«Ho parlato con mio fratello. Eravamo entrambi sicuri della condanna, nonostante la fiducia dei legali»
Intervista di Fabrizio Caccia a Franco Debenedetti.
Un’ironia amarissima traspare, inizialmente, dalla sua voce: «Eccomi qua, ho 83 anni, non scappo, non fuggo, non sono ancora detenuto…», dice al telefono Franco Debenedetti, appena condannato dal tribunale d’Ivrea in primo grado a 5 anni e due mesi di carcere per il processo sull’amianto all’Olivetti. La stessa pena che ha avuto il fratello Carlo, l’Ingegnere.
Vi siete già sentiti?
«Sì, ci siamo scambiati due parole. Del resto, alla vigilia io ero sicuro della condanna. E lo era anche lui, sebbene gli avvocati si mostrassero fiduciosi…».
Qual è stata la sua prima reazione, a caldo, dopo la sentenza.
«Né sorpresa né rabbia. Ho fatto un tweet. Ora vi leggo il testo: come si dice in questi casi, ho fiducia nella magistratura…».
Vuole dire che…
«Lasciamo l’ambiguità della frase, d’accordo? Ma si capisce benissimo cosa penso, no? Sono accuse ingiuste. Di sicuro ricorreremo in Appello.
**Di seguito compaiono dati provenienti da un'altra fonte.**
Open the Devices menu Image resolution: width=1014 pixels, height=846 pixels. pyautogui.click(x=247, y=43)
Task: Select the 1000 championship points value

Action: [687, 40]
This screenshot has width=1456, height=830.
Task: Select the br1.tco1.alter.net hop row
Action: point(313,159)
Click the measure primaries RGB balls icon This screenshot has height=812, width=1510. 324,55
Ricorreremo finché ce n’è».
L’ex senatore Ds fino al 2001, dal ‘76 consigliere d’amministrazione del gruppo Cir, ex amministratore delegato dell’Olivetti dal 1978 all’89, sta scrivendo al computer di banche e di referendum («il mio ultimo articolo su Il Foglio è stato ripreso dalla Frankfurter Allgemeine, lo sa?»). Nel frattempo, però, si è preparato anche un lungo appunto sul tavolo («avrei voluto fare delle dichiarazioni spontanee al processo, ma sono rimaste qui ed ecco che adesso tornano utili…») per rispondere alle accuse gravissime (lesioni colpose e omicidio colposo) contro di lui e il fratello Carlo, condannati per dieci casi di malattie da amianto, tra gli anni 70 e i 90.
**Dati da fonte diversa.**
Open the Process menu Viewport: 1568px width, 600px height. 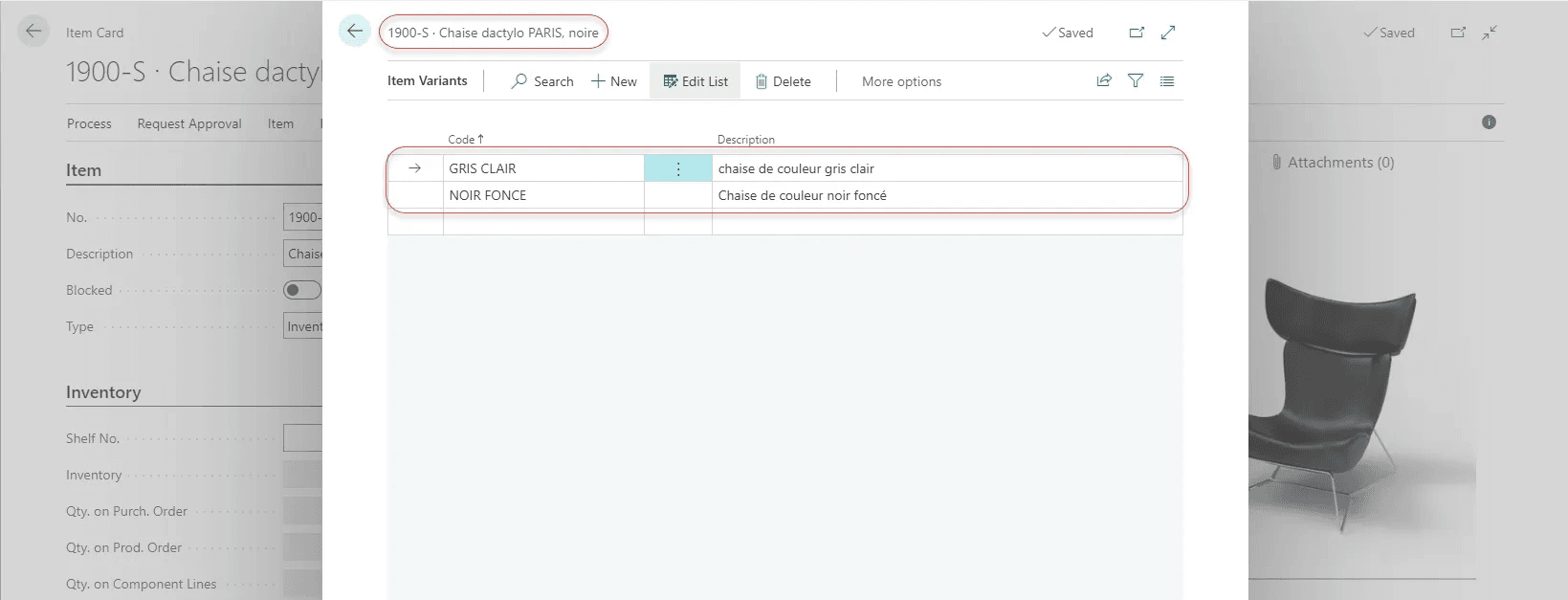coord(89,123)
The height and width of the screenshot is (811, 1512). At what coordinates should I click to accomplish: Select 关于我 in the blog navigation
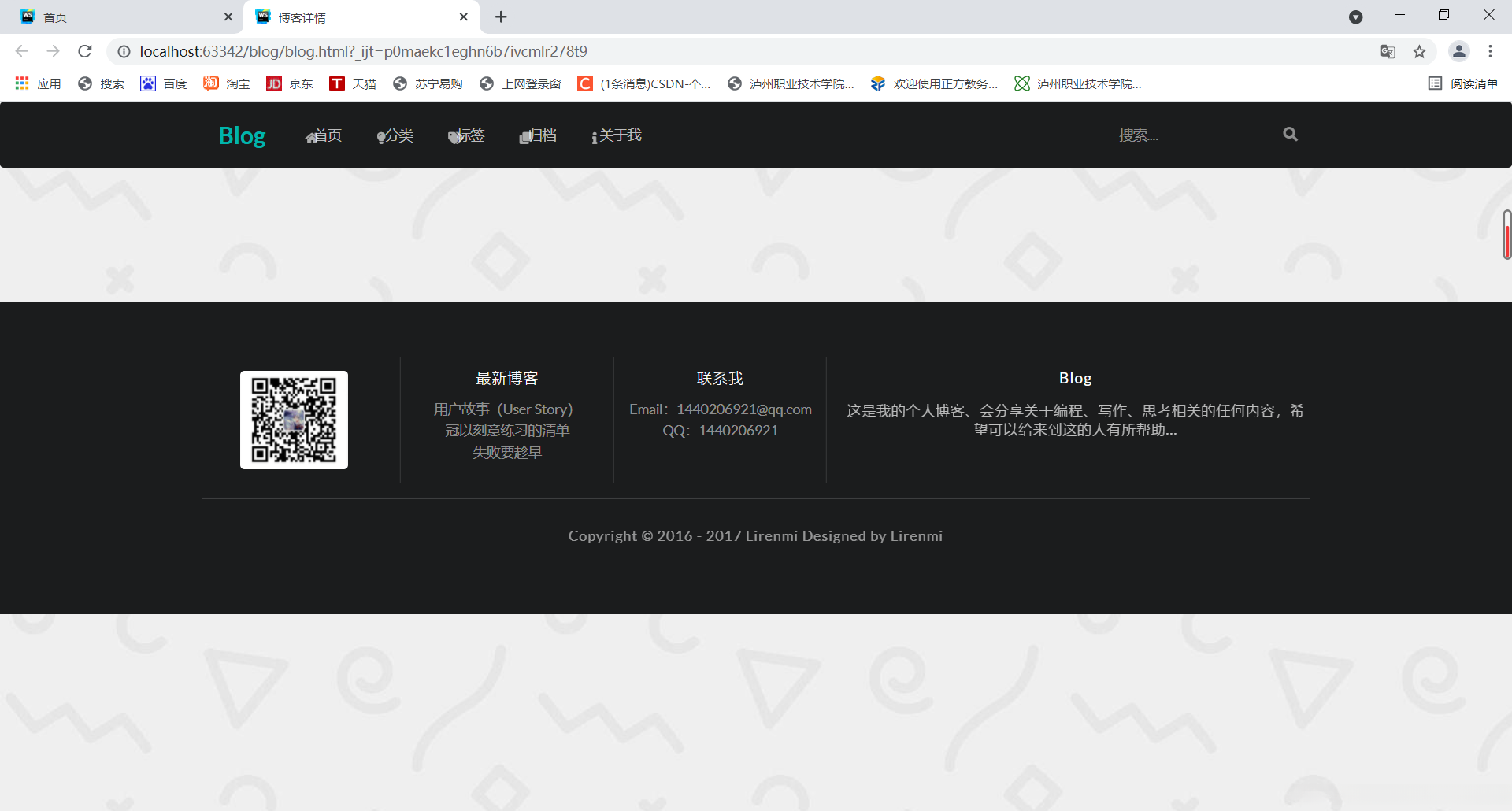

Cosa c’è scritto nei suoi appunti, senatore?
«Ho scritto che l’amianto ha provocato tragedie e l’accusa ha rievocato casi, fatti e imprese dove esse sono avvenute. Ma l’Olivetti era un’altra cosa, e non solo perché abissalmente diversi erano i prodotti e le lavorazioni. Ma perché diverso era il modo di essere dell’azienda. L’Olivetti di Adriano è stata una cosa unica nella storia dell’industria, in Italia e nel mondo, anche per quello che riguarda l’attenzione ai lavoratori, alle condizioni e alle modalità del lavoro».
Vuole dire che all’Olivetti, in quegli anni, si prestava maggior cura che altrove per la salute dei lavoratori?
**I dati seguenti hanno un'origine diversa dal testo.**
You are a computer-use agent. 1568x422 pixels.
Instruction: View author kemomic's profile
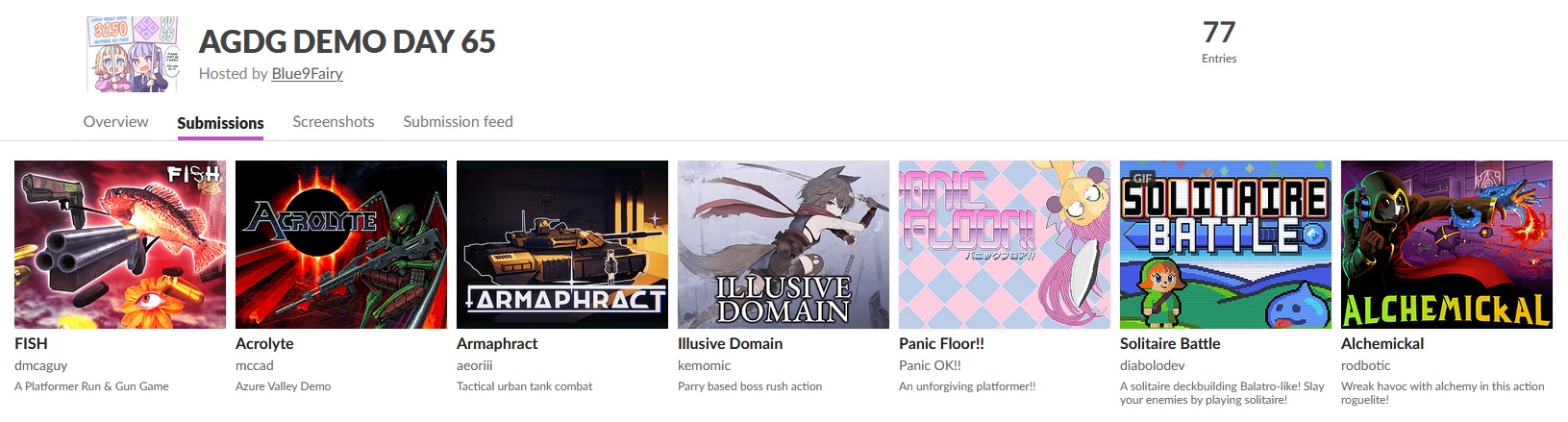[704, 365]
«Vi faccio degli esempi: io stesso portavo i miei bambini a curarsi presso i servizi sanitari aziendali. Il nostro chief economist, il grande Franco Momigliano, si faceva visitare nelle stesse stanze degli operai. Da noi non c’era la catena di montaggio, ma le isole di montaggio contro l’alienazione. E il capo del personale era un certo Paolo Volponi… Insomma: le condizioni di lavoro, gli aspetti psicologici, le relazioni interne, i rapporti col territorio, venivano al primo posto. Perciò trovo ingiusto ora sentirmi accusato di esser stato incurante…».
Ci sono stati dei morti…
«Ma certo, non sono mica un medico legale, non contesto che ci siano stati dei morti per amianto. Anche se noi fabbricavamo macchine da scrivere, non eravamo un cantiere navale! Dicono che l’amianto fosse presente nel talco per asciugare i rulli. Io non lo so. Magari qualcosa davvero non avrà funzionato, malgrado tutta l’attenzione e i controlli».
E allora? Come finiscono i suoi appunti, senatore?
«…Alla tristezza per i fatti, al cordoglio per le persone, alla solidarietà per le famiglie, si aggiunge un elemento di costernazione e incredulità: com’è possibile che sia avvenuto? Il processo alle persone è anche un processo all’Olivetti: e io difendendomi intendo, e intenderò, difendere anche l’azienda in cui ho lavorato 14 anni».